The roots of motivations lie beyond the knowing reach of our conscious minds. When people tell researchers’ why they do what they do, they can only speak to what appears on the screens of their conscious minds. Those images are often at odds with their more primal sources of motivations.

Marketing mostly ignores the silent 95 percent zone in the brain. Why? The “superficial things” that show up in the conscious mind are more visible, measurable and quantifiable. Companies feel more comfortable with the measurable, so they spend vast sums researching customers’ superficial attributes. Procter and Gamble alone conducts 4,000 to 5,000 customer studies a year.
It’s harder to quantify “what compulsions drive customers, what instincts dominate their every action.” To fathom the unchanging man requires understanding behavior at its roots in human biology.
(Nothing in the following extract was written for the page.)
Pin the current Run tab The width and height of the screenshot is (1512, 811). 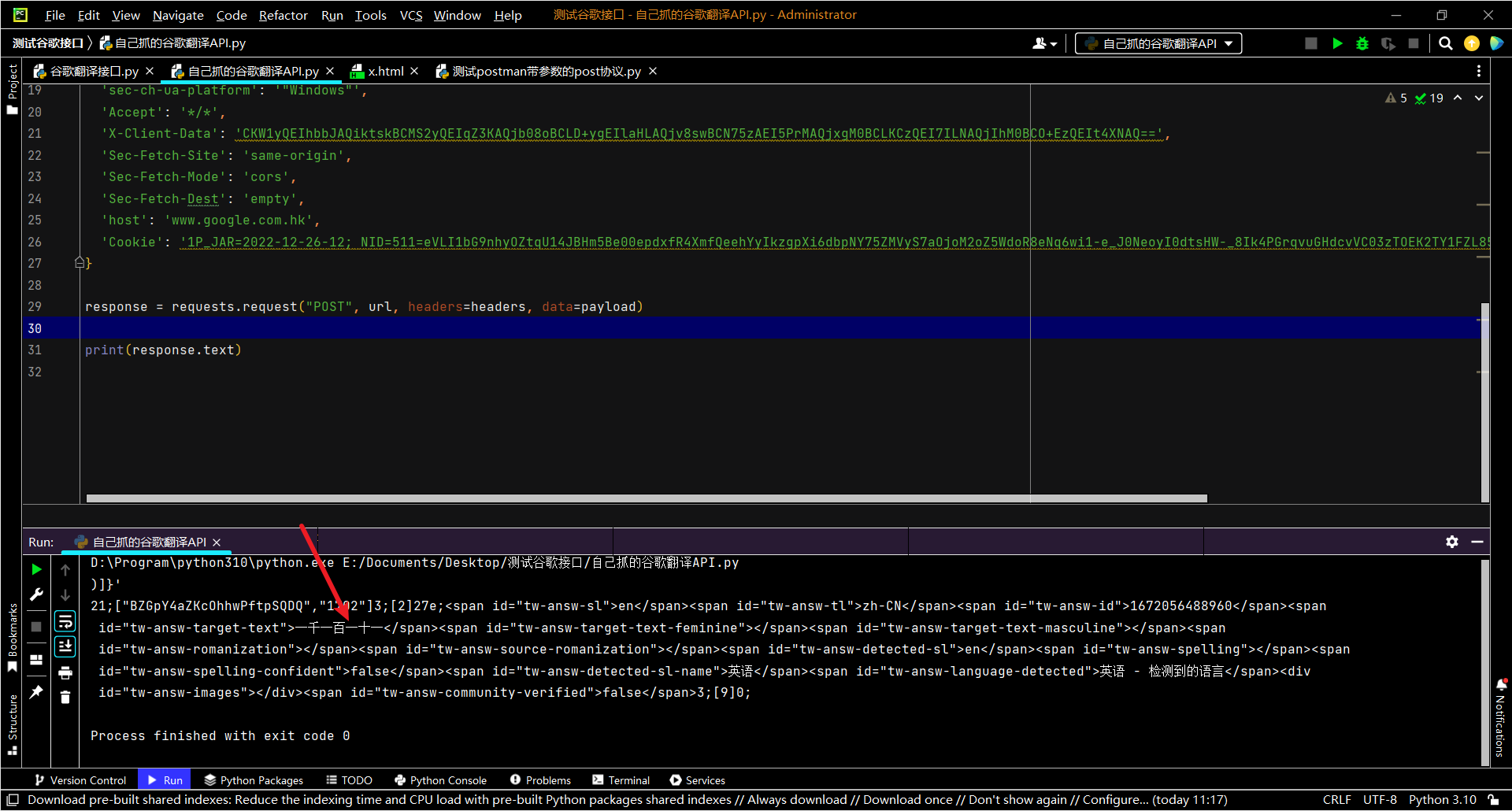tap(36, 691)
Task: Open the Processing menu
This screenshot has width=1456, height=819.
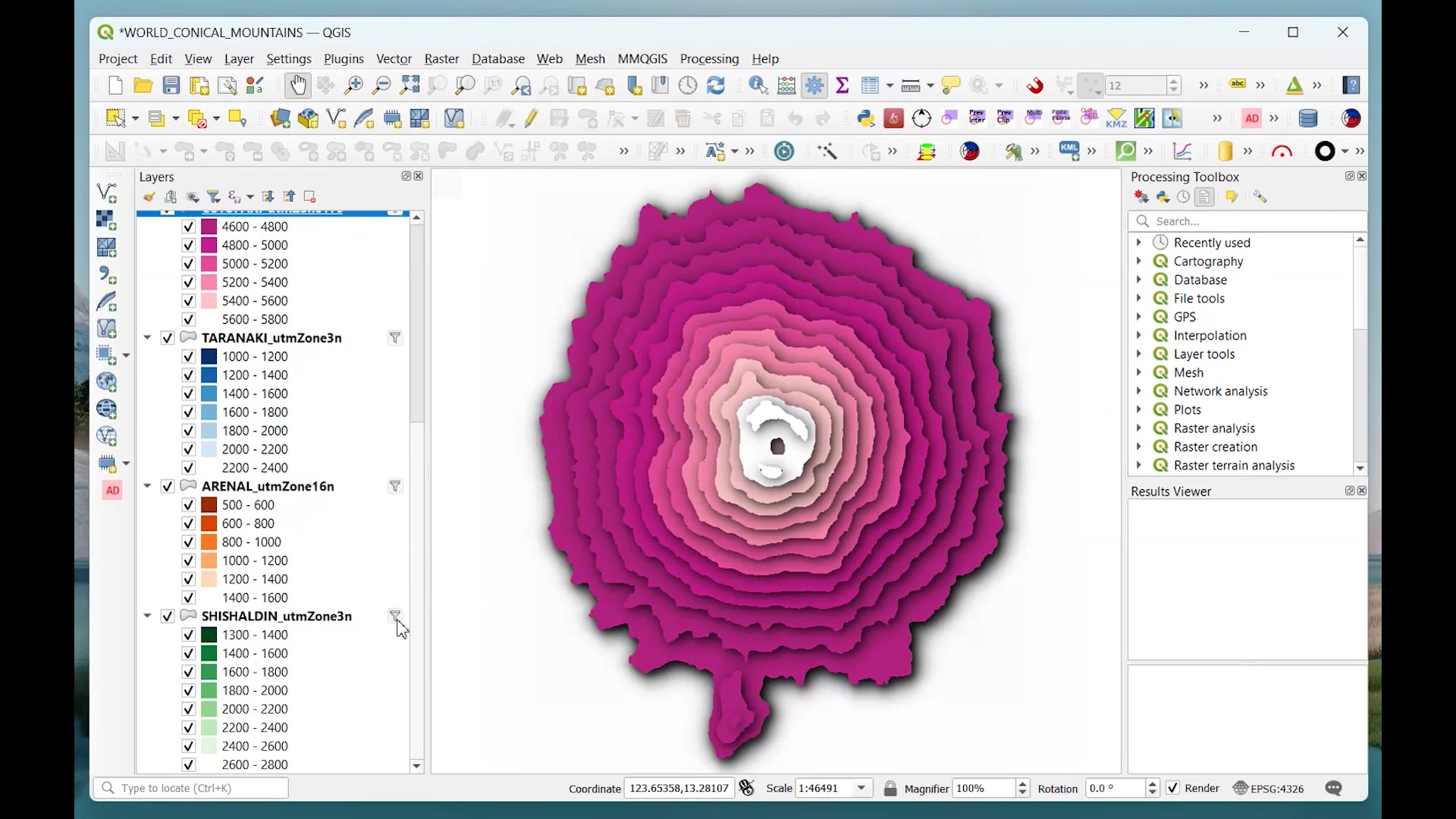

Ever wonder how cravings develop? Be they for sex or chocolate, they are not consciously created. It’s 3:30 PM. Your energy is sagging. A small organ over your kidneys senses a sugar shortage and sets off a flow of neuropeptide Y to alert your brain of a need for carbs. The plea reaches your conscious mind as a craving for chocolate. You ponder whether to stick to your diet or give in, then say to yourself, “What the hell,” pop a piece of Godiva in your mouth and resolve to eat salad for dinner. You enjoy the moment by giving into the craving.
While you exercised free will (hopefully!) in reacting to the craving, the action you took had its roots in your biology. So it is with behavior in general. 

That’s lesson #1 in understanding unchanging man.